[Stored items from a collection]
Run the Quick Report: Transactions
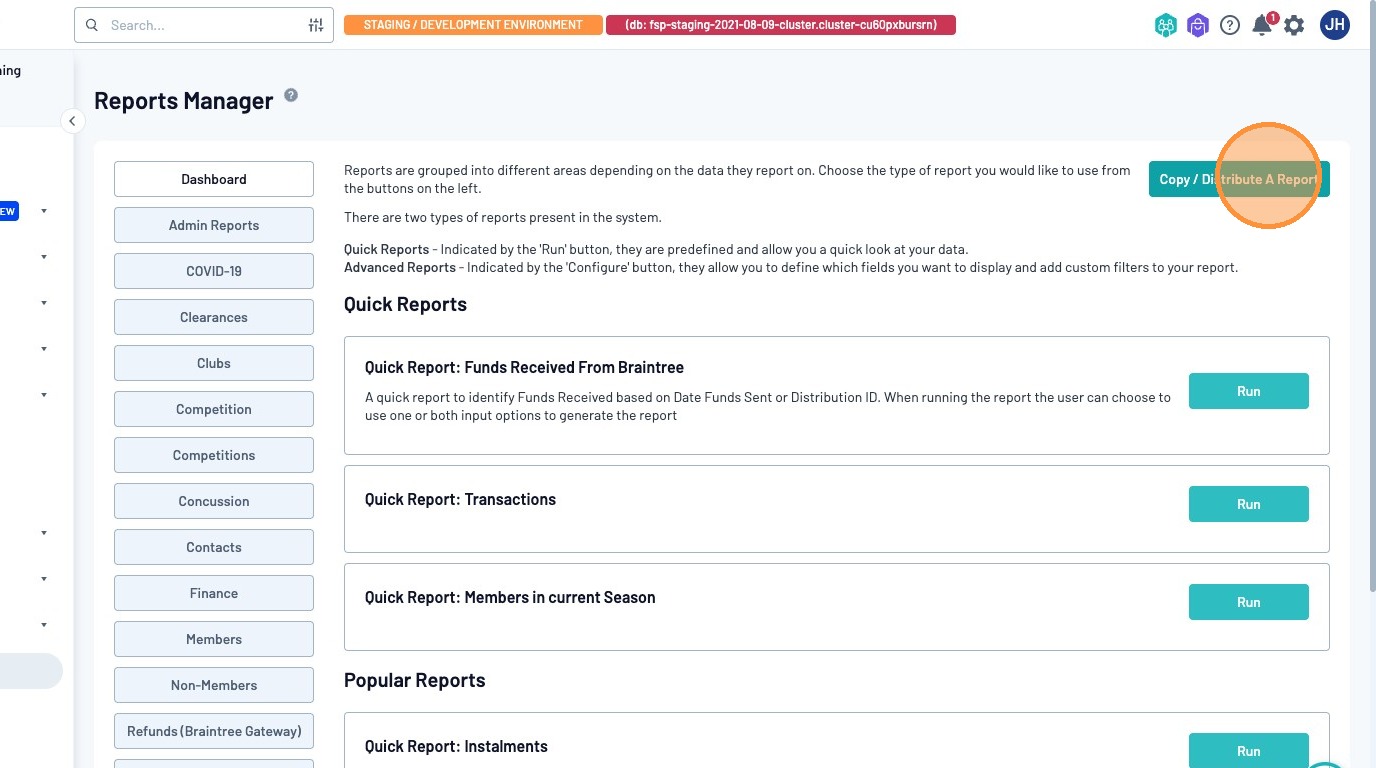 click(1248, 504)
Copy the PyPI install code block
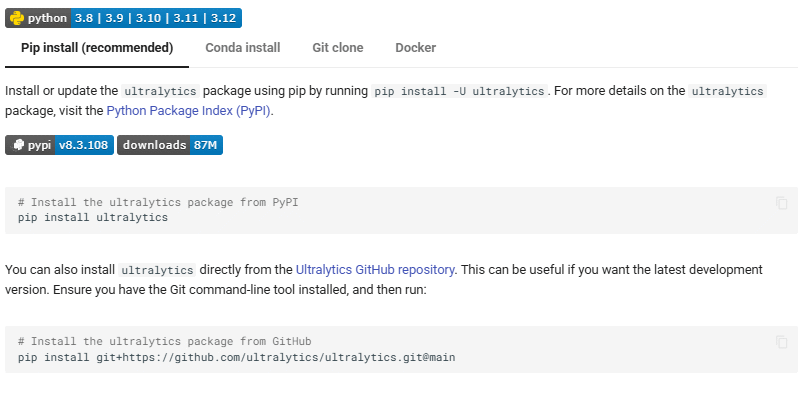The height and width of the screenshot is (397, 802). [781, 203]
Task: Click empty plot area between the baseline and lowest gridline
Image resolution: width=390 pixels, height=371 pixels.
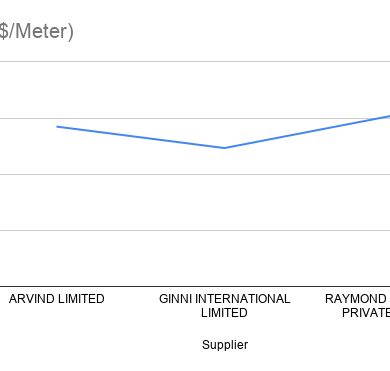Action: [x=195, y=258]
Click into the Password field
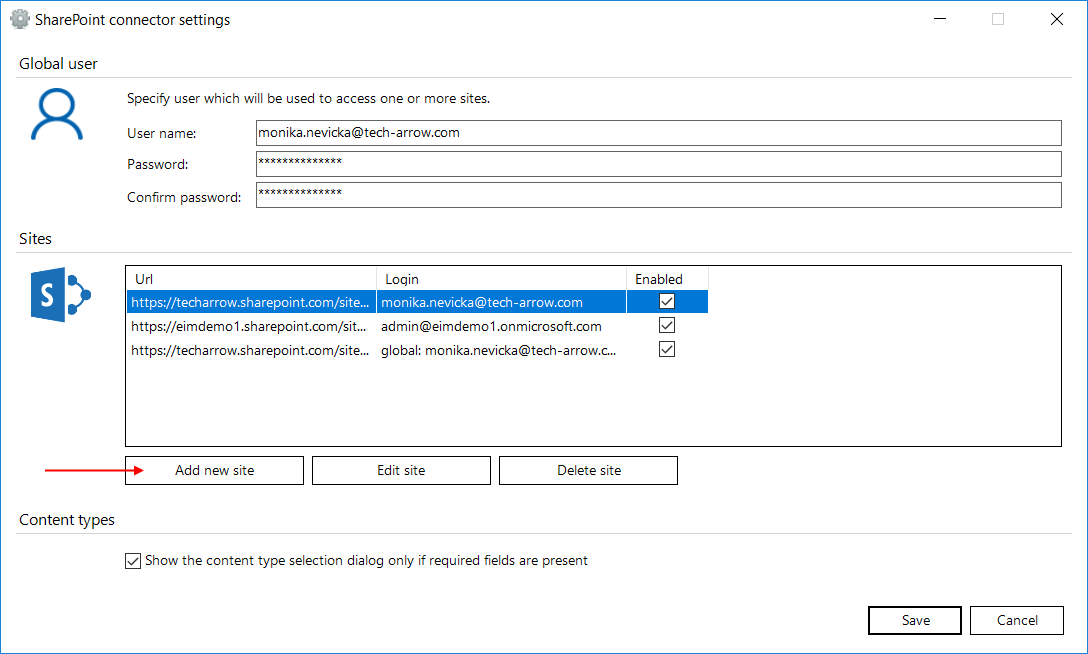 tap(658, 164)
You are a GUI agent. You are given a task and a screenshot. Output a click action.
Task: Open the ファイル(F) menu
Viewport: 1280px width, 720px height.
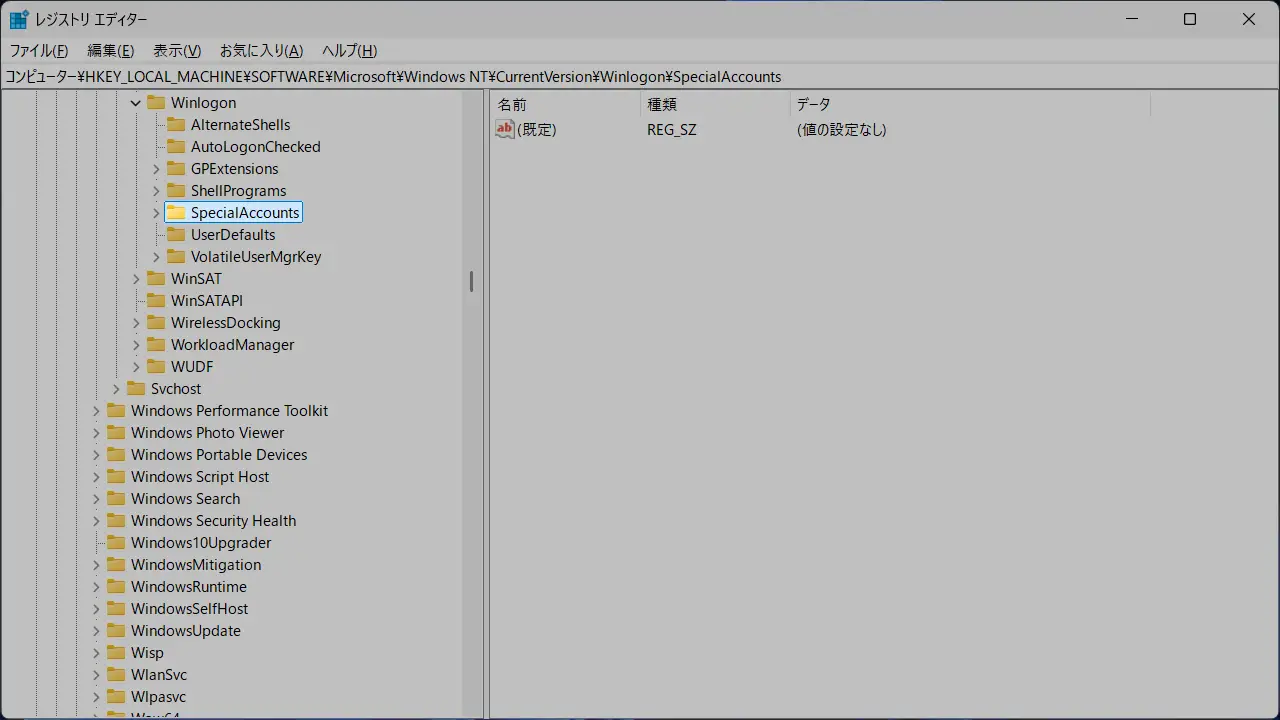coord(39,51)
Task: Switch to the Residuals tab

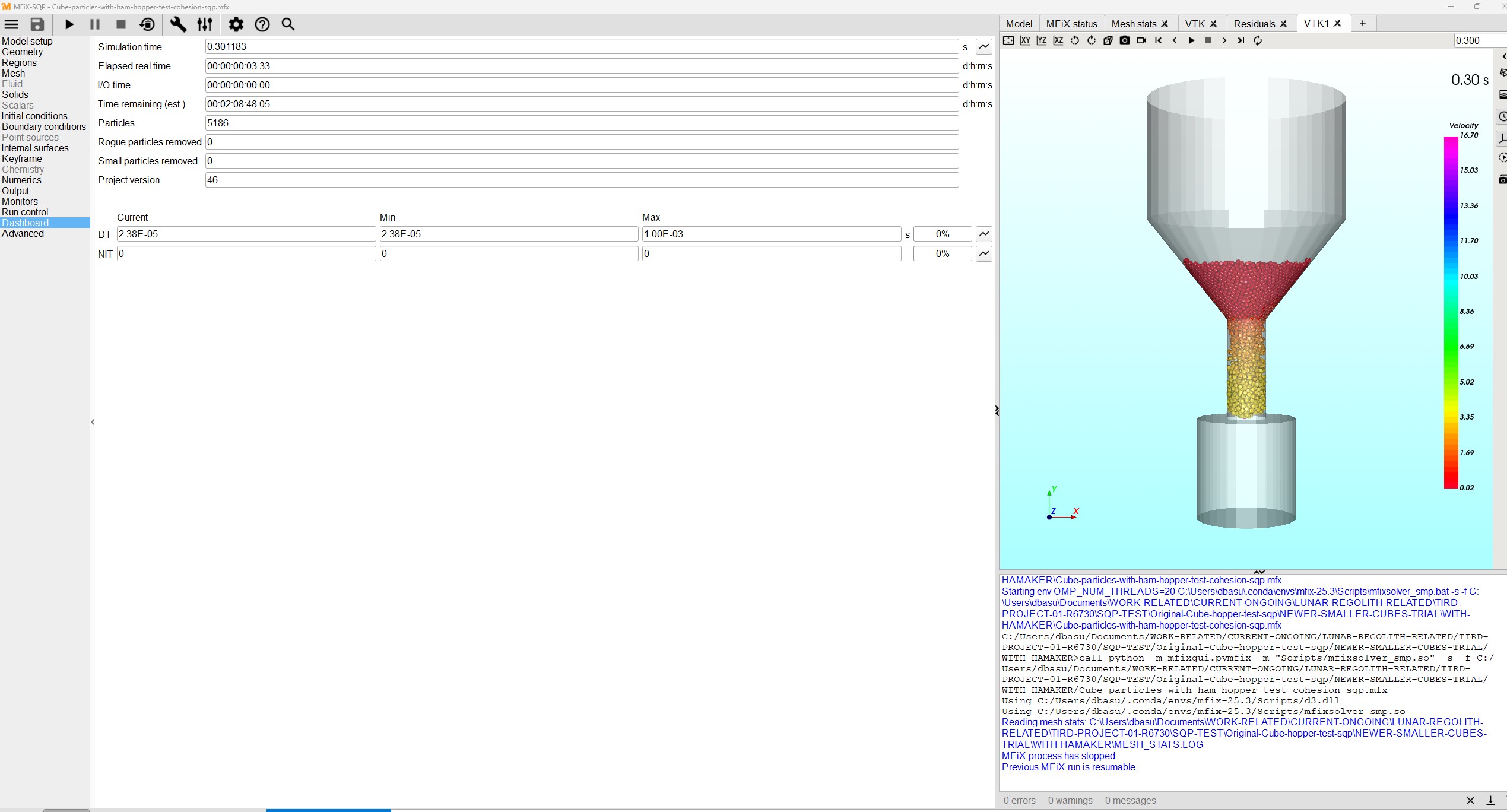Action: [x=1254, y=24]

- WHAT NEEDS TO BE DONE -
Lay out every line of the records above as a Markdown table with the columns "Row" and "Line," numbering the rows and skipping blank lines. Leave the pictures out of the table.

- FINISHED EXERCISE -
| Row | Line |
|---|---|
| 1 | Run the Quick Report: Transactions |
| 2 |  click(1248, 504) |
| 3 | Copy the PyPI install code block |
| 4 | The height and width of the screenshot is (397, 802). [781, 203] |
| 5 | Task: Click empty plot area between the baseline and lowest gridline |
| 6 | Image resolution: width=390 pixels, height=371 pixels. |
| 7 | Action: [x=195, y=258] |
| 8 | Click into the Password field |
| 9 |  tap(658, 164) |
| 10 | You are a GUI agent. You are given a task and a screenshot. Output a click action. |
| 11 | Task: Open the ファイル(F) menu |
| 12 | Viewport: 1280px width, 720px height. |
| 13 | coord(39,51) |
| 14 | Task: Switch to the Residuals tab |
| 15 | Action: [x=1254, y=24] |